Rijen uit een dataset:
· · · · · · ·

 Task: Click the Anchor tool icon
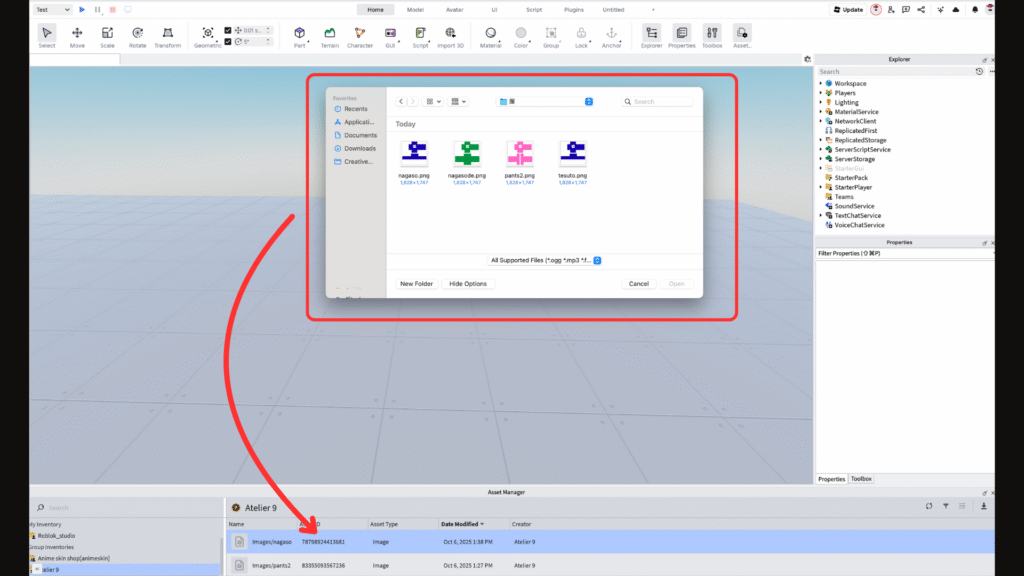point(611,35)
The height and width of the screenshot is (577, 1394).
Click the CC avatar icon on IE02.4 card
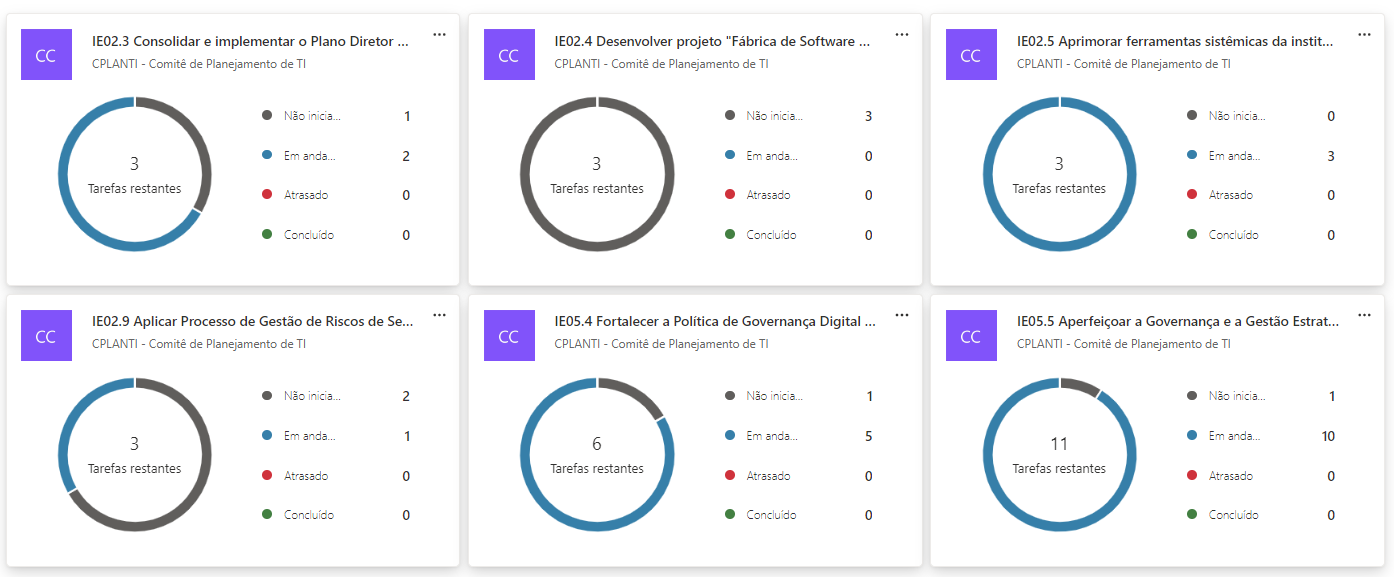click(508, 55)
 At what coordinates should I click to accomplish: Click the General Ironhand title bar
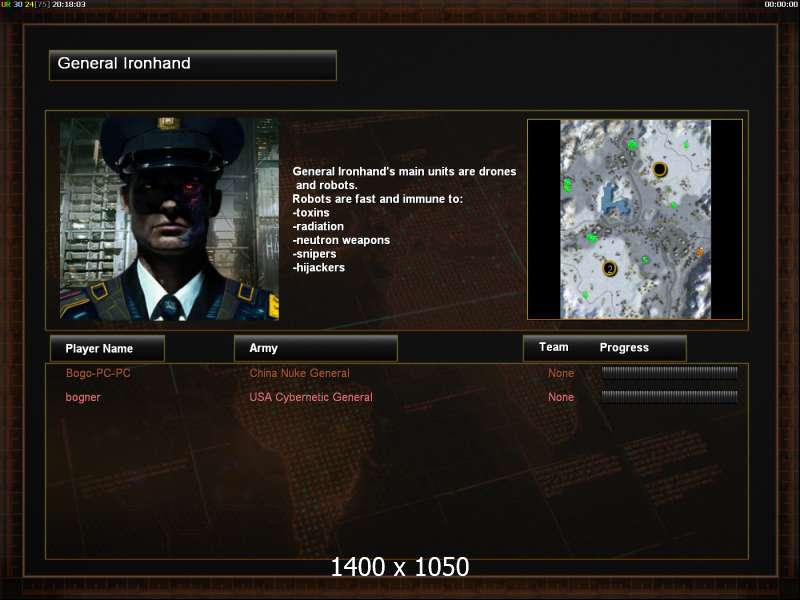(x=193, y=65)
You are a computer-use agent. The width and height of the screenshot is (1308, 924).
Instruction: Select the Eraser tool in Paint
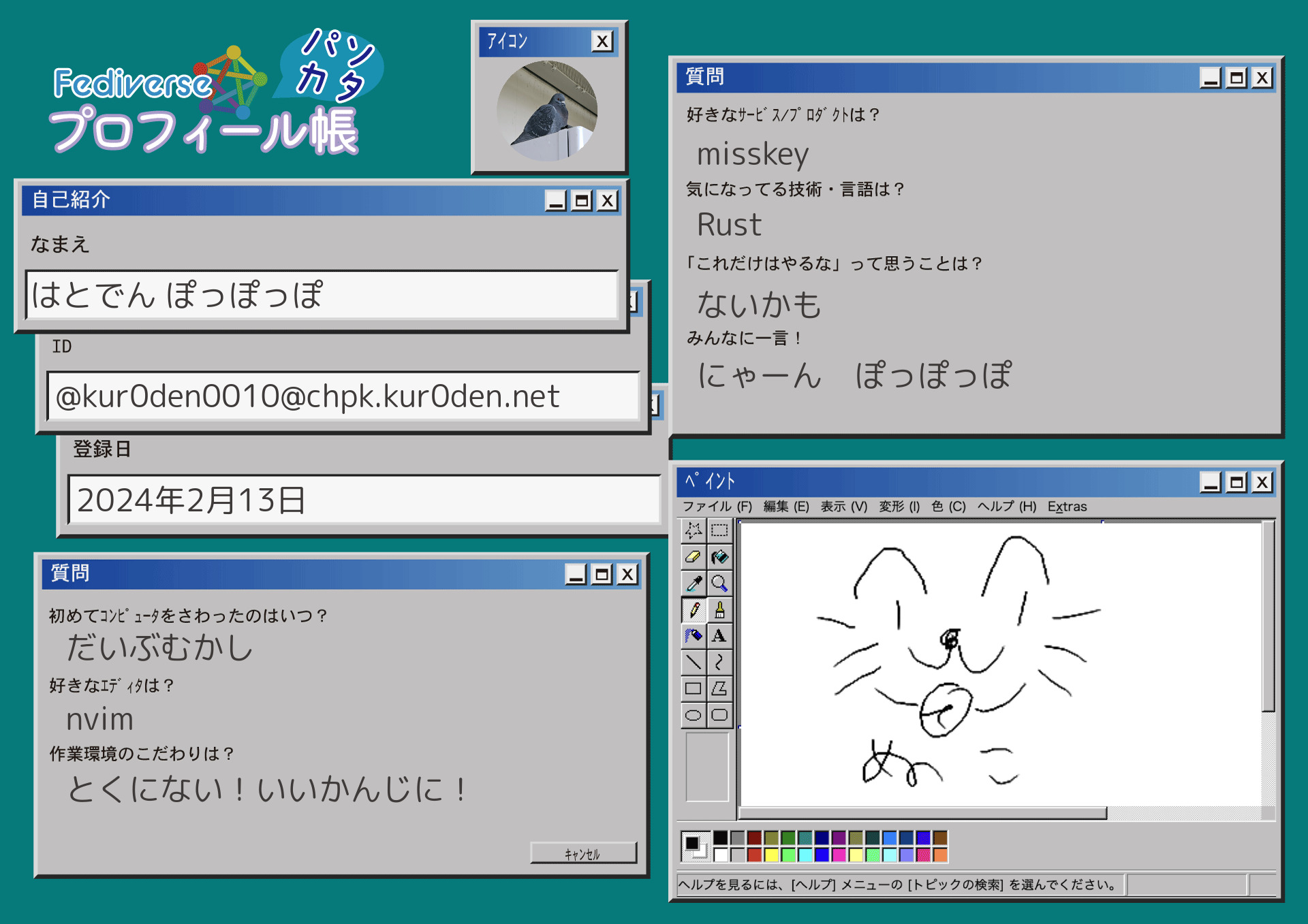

· · · · · · ·

Schriftelijke opdracht: Typ alles vanaf de regel met "You are a computer-use" tot en met het einde van de gegevens letterlijk over. Laat de afbeeldingen daarbij weg.

Uitgewerkte opdracht:
You are a computer-use agent. The width and height of the screenshot is (1308, 924).
Instruction: Select the Eraser tool in Paint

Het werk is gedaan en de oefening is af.